• Dataset records
================================
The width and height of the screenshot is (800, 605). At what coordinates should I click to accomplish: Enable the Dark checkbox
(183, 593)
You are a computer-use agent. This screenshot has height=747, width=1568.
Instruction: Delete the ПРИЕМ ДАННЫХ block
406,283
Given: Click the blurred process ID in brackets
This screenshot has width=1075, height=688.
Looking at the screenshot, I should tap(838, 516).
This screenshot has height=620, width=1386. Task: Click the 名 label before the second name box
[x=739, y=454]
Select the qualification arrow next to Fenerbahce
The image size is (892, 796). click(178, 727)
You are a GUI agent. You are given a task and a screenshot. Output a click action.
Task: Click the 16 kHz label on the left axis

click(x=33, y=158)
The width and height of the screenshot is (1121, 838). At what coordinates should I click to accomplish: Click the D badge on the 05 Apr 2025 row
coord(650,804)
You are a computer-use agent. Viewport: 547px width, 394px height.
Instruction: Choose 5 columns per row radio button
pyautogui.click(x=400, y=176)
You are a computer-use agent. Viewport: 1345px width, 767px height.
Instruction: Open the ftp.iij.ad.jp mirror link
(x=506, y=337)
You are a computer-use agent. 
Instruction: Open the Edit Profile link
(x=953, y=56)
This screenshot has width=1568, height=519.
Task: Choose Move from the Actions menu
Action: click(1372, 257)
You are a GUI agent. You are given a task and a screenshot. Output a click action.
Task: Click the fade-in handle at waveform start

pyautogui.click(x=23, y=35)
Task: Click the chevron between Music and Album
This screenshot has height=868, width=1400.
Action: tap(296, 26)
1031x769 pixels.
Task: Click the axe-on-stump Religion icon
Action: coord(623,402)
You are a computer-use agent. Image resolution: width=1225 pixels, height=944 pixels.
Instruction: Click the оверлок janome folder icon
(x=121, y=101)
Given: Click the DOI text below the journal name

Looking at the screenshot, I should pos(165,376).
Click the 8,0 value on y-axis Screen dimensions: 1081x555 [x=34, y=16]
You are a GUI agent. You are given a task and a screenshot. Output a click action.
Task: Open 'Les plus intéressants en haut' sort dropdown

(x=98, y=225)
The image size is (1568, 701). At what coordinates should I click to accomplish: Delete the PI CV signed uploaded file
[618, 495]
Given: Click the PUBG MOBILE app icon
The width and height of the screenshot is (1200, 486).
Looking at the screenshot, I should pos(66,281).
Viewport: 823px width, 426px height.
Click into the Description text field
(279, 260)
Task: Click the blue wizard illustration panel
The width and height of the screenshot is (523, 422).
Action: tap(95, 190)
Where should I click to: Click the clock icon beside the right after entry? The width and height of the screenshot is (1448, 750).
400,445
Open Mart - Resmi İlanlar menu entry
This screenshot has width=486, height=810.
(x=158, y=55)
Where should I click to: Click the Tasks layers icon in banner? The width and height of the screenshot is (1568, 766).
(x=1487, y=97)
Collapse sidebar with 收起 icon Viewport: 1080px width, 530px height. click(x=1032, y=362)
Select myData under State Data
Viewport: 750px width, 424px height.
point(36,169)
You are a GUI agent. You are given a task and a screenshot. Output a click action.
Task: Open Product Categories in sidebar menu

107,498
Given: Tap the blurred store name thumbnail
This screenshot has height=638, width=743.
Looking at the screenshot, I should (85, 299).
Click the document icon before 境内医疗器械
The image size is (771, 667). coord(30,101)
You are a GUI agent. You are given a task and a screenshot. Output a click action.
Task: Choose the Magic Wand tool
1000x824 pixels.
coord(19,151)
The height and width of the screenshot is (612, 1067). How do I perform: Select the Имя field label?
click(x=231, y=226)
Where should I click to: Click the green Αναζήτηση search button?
================================
• Stated problem
Copy out, unchanged, the stretch of the material from the line containing "Where should I click to: Click the clock" through the line containing "point(36,169)".

• Expected answer
Where should I click to: Click the clock icon beside the right after entry? The width and height of the screenshot is (1448, 750).
400,445
Open Mart - Resmi İlanlar menu entry
This screenshot has width=486, height=810.
(x=158, y=55)
Where should I click to: Click the Tasks layers icon in banner? The width and height of the screenshot is (1568, 766).
(x=1487, y=97)
Collapse sidebar with 收起 icon Viewport: 1080px width, 530px height. click(x=1032, y=362)
Select myData under State Data
Viewport: 750px width, 424px height.
point(36,169)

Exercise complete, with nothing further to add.